Since the onset of the pandemic, the Royal College of Surgeons of Edinburgh has been calling for NHS staff to be tested for Covid-19 on a regular and rigorous basis. Only in this way can hospitals be secured and made safe for surgery.
Over the past few months, both waiting times and the number of patients waiting for elective surgery have increased and we remain seriously concerned that many more are not seeking vital support for their health conditions. Cancer is of particular worry, with a study involving Queen’s University Belfast with University College London and DATA-CAN estimating that there will be almost 18,000 additional deaths from cancer due to cancelled or delayed treatments, including surgery, during the first lockdown in the spring.
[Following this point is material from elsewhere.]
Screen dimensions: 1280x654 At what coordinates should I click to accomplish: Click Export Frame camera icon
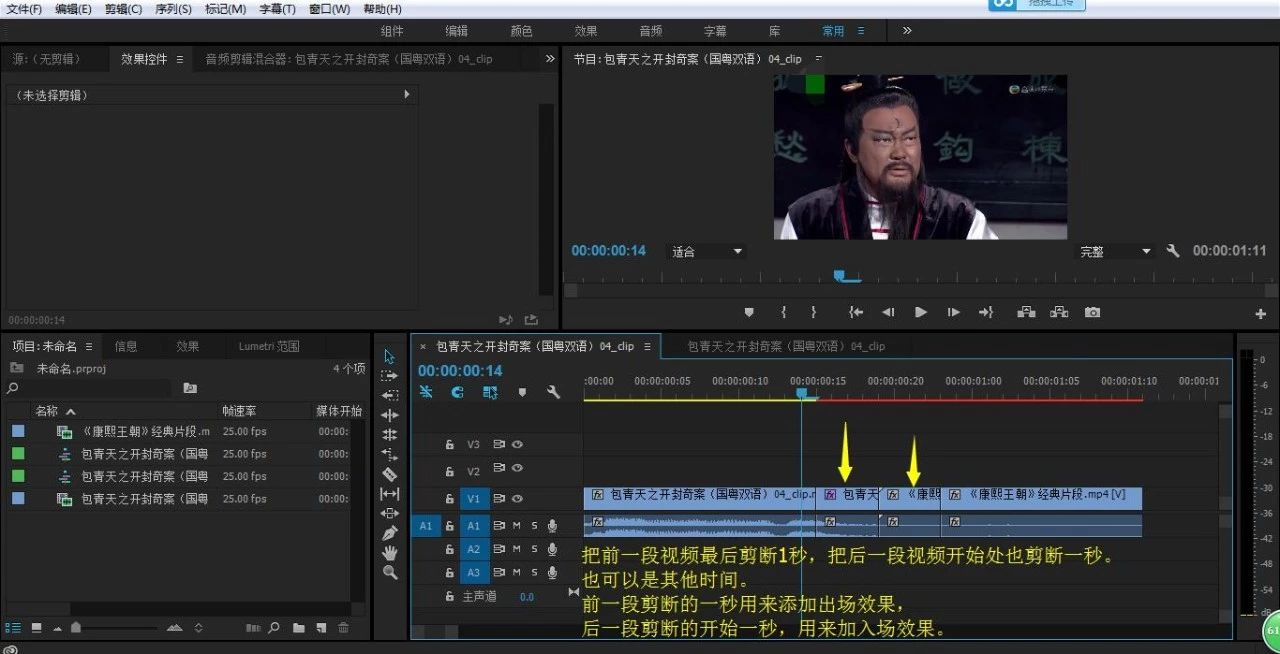(x=1092, y=312)
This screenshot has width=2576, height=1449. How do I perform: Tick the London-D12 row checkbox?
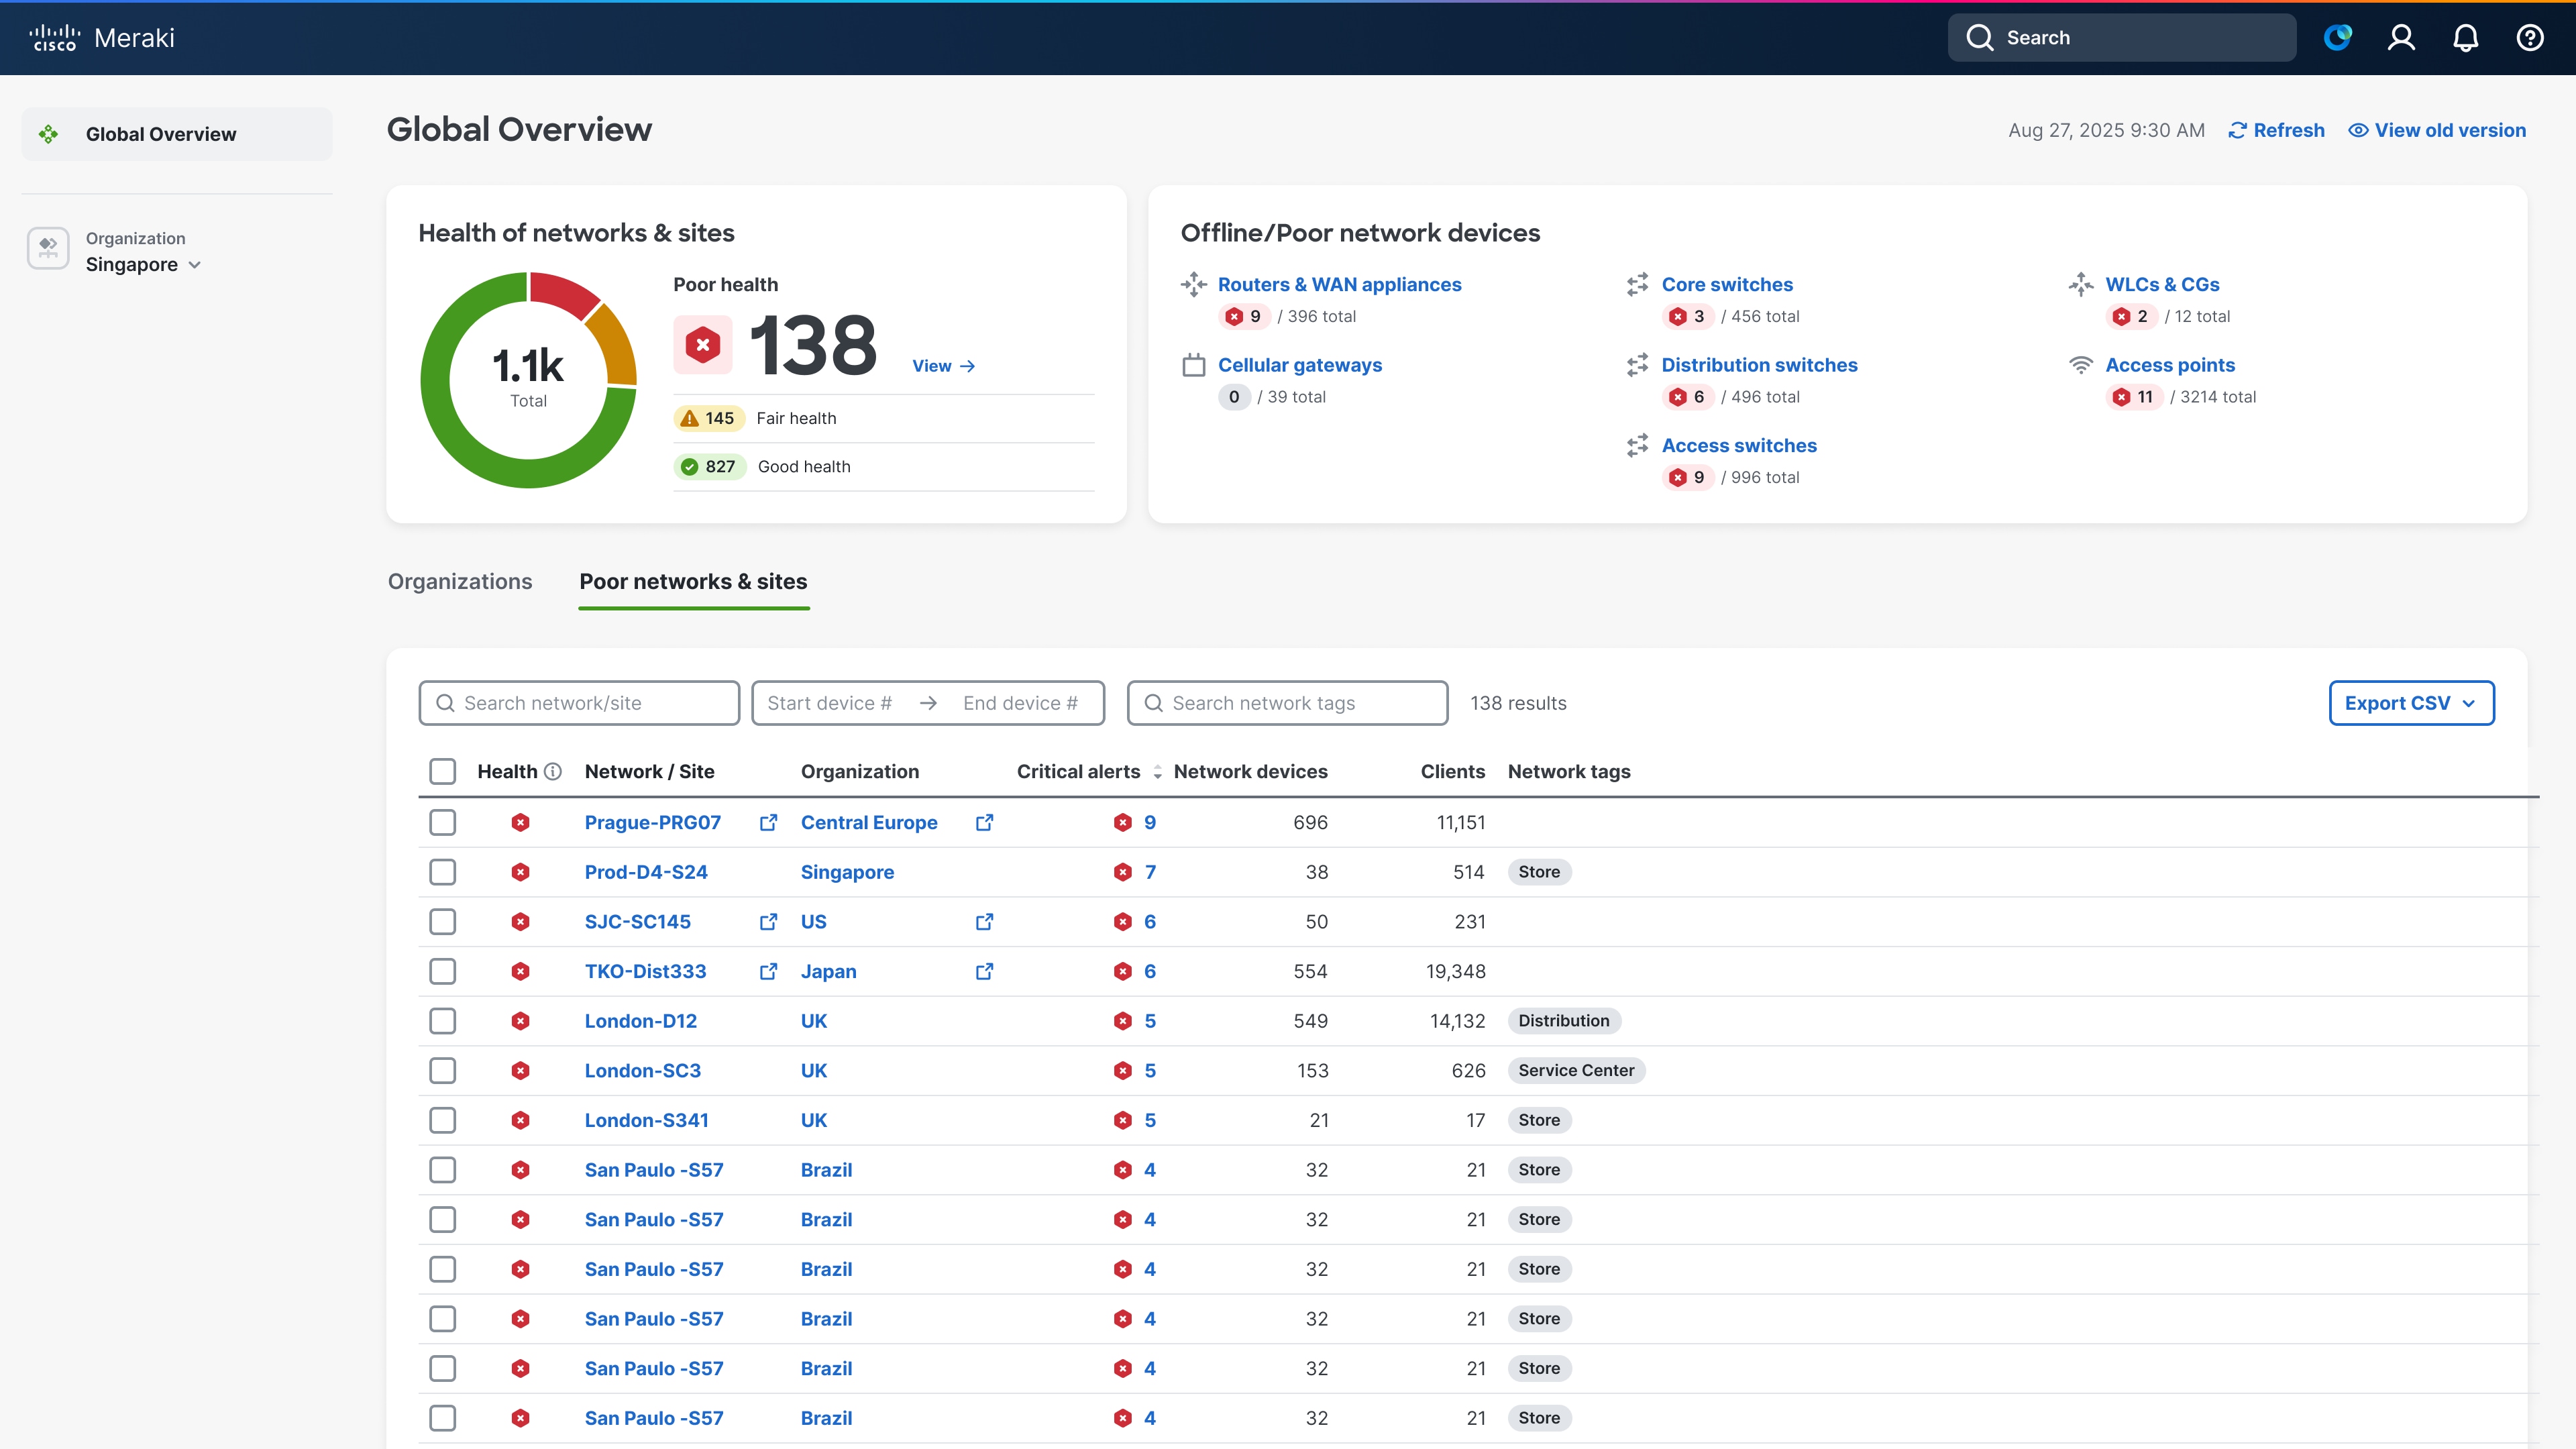(442, 1021)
So we need Covid -light treatment and diagnostic areas where the risk of catching or spreading the disease is reduced to its bare minimum. Whilst we, therefore, welcome the news that NHS staff in Tier 3 risk areas will be tested whether they are symptomatic or not, given the ever-increasing numbers of patients waiting for operations it is simply insufficient for such testing to be confined only to these areas with a very high incidence of Covid infections.
Instead, the RCSEd believes this prioritisation needs to be urgently extended to all NHS staff throughout all parts of the UK. Elective operations for diseases such as cancer must continue in as safe an environment as possible as we enter a second wave and clean diagnostic areas created as a matter of urgency. Early diagnosis dramatically increases a patient’s chances of survival, so it is imperative that staff working in diagnostic centres are also tested alongside their hospital counterparts.
The NHS must remain open, and strategic, ruthless, and routine testing of all NHS staff – symptomatic or not – is the only available path to keeping it so.